Un chispazo de sonido, un pedacito de imagen, asuntos tan pequeños son capaces de encender esta parte de mi memoria que alberga las alegrías y los cariños. Para bien o para mal así funciona, y en esos encuentros mi cerebro no tiene más amo y señor que las emociones.
Escuché por azares de parranda adolescente, un pedacito del “Carro Colorado”. Sucedió años después de conocerla cuando era niña. Las norteñas no son lo mío, pero “Los Tigres del Norte”, en nuestra historia, traen nombre y apellido, suenan a carcajada de mujer y resguardan un modo amoroso por demás. Fueron y son el símbolo de doña Luisa Díaz de Palma. La Luisa para nosotros. Una mujer pequeñita y coqueta capaz de armar fiesta con una grabadora, un casette y una escoba que se dejara bailar. Era de esas amigas de la familia que llenaba de alegría los ratos de nosotros, un grupo de niños que hacíamos ronda a su entusiasmo. “¡Oiga, mi corazón, esta belleza!” exclamaba con sus canciones de sombrero. Tal era su gozo que lo contagiaba.
Las trompetas del norte fueron solo una chispa, como cascada se me vino toda la Luisa al alma. Su risa, los juegos de mímica en el Jiote, la canción del Barquito Chiquitito, sus cejas tan delgadas y la risa eterna como saludo. Me hacía sentir que le gustaba estar con nosotros los los peques, hábito poco común en el universo de los adultos. Para ella todos éramos “Mi reina” o “Mi corazón”, todo el cariño guardado en dos palabras. Yo lo sentía. Completito. Siempre.

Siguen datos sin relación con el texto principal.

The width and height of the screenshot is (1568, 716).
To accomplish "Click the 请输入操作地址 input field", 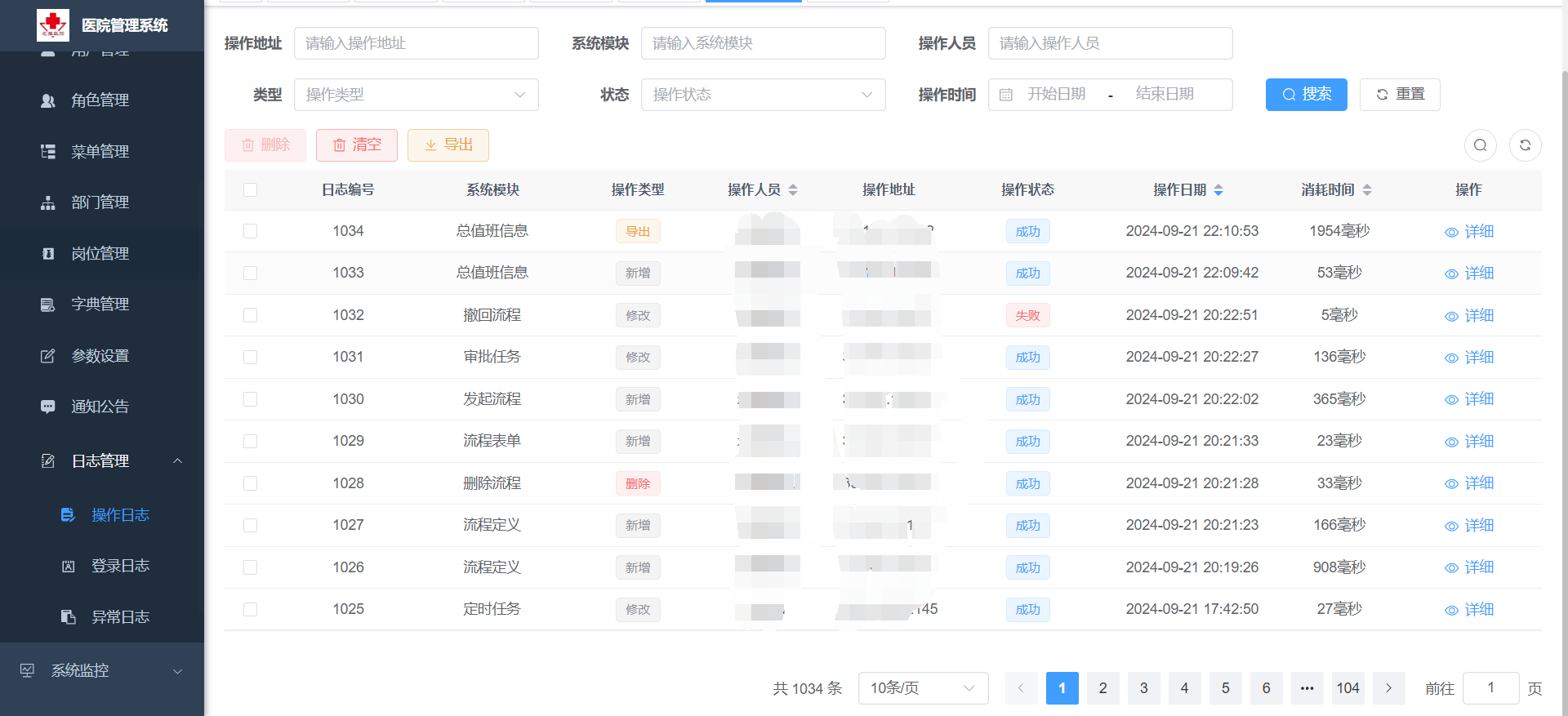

Era intensa en sus sentires. Para ella, El Puma era la mejor voz que habitaba la tierra, lo veneraba como si le dedicara a ella todas sus canciones. Cuando al cantante venezolano se le antojó venir a cantarle a Guatemala, todos festejamos la fiesta galáctica que poseyó a la Luisa. Le vinieron a cantar. Un regalo que le dio la vida, como si supiera la prueba que pronto llegaría. Cada canción del Puma contiene un suspiro de ella.
Le debo uno de mis tesoros valiosos a la Luisa de mis recuerdos. Fue su jolgorio el que me llevó a las clases de baile español. Yo tenía seis años. Ella convenció a mi tía, a mi mamá, a todos y todas de que nos inscribieran en las clases de Pilar Galiano. Como rebaño con falditas de lunares llegamos. Las Palma, mis primas Alvarado, mis hermanas y yo. Gracias a ella aprendí a irme al cielo entre guitarras y castañuelas. Gracias a ella aún vivo ese prodigio.
Trozos de la Luisa quedaron en el Terrenito, en el Jiote, en la casa de mis tíos. Hasta en una pizza hecha en casa, la primera que probé después de un juego de soft de los papás. Corrían los tiempos de las promesas, cuando estaban aún todos jóvenes, todos vivos. Son intensas imágenes con sabor que mantengo a buen resguardo.
La última vez que la vi bien fue el día de mi boda. Bailando prendida de su Joaco la tengo grabada, con un vestido verde y una enfermedad que empezaba a llevársela.
Y así es como la guardo. Me besó, me abrazó, se despidió de mí mientras bailaban “Venite volando”, con música en el semblante, en una noche memorable.